### MATERIAL PROVIDED ###
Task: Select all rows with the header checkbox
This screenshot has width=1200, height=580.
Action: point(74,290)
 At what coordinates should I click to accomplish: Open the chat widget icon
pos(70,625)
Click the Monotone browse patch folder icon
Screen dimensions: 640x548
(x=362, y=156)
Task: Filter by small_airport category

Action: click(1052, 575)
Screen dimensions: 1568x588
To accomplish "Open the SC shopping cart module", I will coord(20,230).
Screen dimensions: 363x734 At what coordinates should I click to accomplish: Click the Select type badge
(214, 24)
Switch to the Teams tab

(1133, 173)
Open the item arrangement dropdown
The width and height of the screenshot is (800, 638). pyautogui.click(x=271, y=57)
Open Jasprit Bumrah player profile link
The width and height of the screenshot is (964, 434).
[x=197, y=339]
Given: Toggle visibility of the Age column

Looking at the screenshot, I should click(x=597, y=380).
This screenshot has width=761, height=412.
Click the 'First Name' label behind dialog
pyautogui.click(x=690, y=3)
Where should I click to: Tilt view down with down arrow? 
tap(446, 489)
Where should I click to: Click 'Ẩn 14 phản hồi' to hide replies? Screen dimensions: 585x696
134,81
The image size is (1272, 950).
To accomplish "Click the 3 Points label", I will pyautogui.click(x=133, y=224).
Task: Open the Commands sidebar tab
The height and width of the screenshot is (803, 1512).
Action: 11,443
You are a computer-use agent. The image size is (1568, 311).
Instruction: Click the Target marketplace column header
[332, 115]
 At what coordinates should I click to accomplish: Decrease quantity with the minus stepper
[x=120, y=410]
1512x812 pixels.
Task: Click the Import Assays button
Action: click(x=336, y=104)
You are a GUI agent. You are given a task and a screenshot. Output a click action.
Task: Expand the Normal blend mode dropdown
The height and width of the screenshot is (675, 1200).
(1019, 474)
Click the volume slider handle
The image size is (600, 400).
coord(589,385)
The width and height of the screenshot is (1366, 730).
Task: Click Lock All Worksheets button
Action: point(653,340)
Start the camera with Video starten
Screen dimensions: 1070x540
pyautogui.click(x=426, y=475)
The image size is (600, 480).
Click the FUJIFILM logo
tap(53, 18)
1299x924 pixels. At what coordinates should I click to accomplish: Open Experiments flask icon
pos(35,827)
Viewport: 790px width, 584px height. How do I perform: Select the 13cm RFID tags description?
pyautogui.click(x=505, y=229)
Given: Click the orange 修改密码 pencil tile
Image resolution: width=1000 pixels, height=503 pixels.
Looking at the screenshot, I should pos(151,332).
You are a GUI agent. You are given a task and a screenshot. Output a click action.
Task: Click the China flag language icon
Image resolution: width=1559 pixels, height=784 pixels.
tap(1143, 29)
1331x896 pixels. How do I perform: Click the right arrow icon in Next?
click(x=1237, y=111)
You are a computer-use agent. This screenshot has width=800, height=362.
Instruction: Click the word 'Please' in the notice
###
Each line above needs to be output again, exactly as shown.

Task: Select all rows with the header checkbox
This screenshot has width=1200, height=580.
Action: point(74,290)
 At what coordinates should I click to accomplish: Open the chat widget icon
pos(70,625)
Click the Monotone browse patch folder icon
Screen dimensions: 640x548
(x=362, y=156)
Task: Filter by small_airport category

Action: click(1052, 575)
Screen dimensions: 1568x588
To accomplish "Open the SC shopping cart module", I will coord(20,230).
Screen dimensions: 363x734 At what coordinates should I click to accomplish: Click the Select type badge
(214, 24)
Switch to the Teams tab

(1133, 173)
Open the item arrangement dropdown
The width and height of the screenshot is (800, 638). pyautogui.click(x=271, y=57)
Open Jasprit Bumrah player profile link
The width and height of the screenshot is (964, 434).
[x=197, y=339]
Given: Toggle visibility of the Age column

Looking at the screenshot, I should click(x=597, y=380).
This screenshot has width=761, height=412.
Click the 'First Name' label behind dialog
pyautogui.click(x=690, y=3)
Where should I click to: Tilt view down with down arrow? 
tap(446, 489)
Where should I click to: Click 'Ẩn 14 phản hồi' to hide replies? Screen dimensions: 585x696
134,81
The image size is (1272, 950).
To accomplish "Click the 3 Points label", I will pyautogui.click(x=133, y=224).
Task: Open the Commands sidebar tab
The height and width of the screenshot is (803, 1512).
Action: 11,443
You are a computer-use agent. The image size is (1568, 311).
Instruction: Click the Target marketplace column header
[332, 115]
 At what coordinates should I click to accomplish: Decrease quantity with the minus stepper
[x=120, y=410]
1512x812 pixels.
Task: Click the Import Assays button
Action: click(x=336, y=104)
You are a GUI agent. You are given a task and a screenshot. Output a click action.
Task: Expand the Normal blend mode dropdown
The height and width of the screenshot is (675, 1200).
(1019, 474)
Click the volume slider handle
The image size is (600, 400).
coord(589,385)
The width and height of the screenshot is (1366, 730).
Task: Click Lock All Worksheets button
Action: point(653,340)
Start the camera with Video starten
Screen dimensions: 1070x540
pyautogui.click(x=426, y=475)
The image size is (600, 480).
Click the FUJIFILM logo
tap(53, 18)
1299x924 pixels. At what coordinates should I click to accomplish: Open Experiments flask icon
pos(35,827)
Viewport: 790px width, 584px height. How do I perform: Select the 13cm RFID tags description?
pyautogui.click(x=505, y=229)
Given: Click the orange 修改密码 pencil tile
Image resolution: width=1000 pixels, height=503 pixels.
Looking at the screenshot, I should pos(151,332).
You are a GUI agent. You are given a task and a screenshot. Output a click action.
Task: Click the China flag language icon
Image resolution: width=1559 pixels, height=784 pixels.
tap(1143, 29)
1331x896 pixels. How do I perform: Click the right arrow icon in Next?
click(x=1237, y=111)
You are a computer-use agent. This screenshot has width=800, height=362.
Instruction: Click the word 'Please' in the notice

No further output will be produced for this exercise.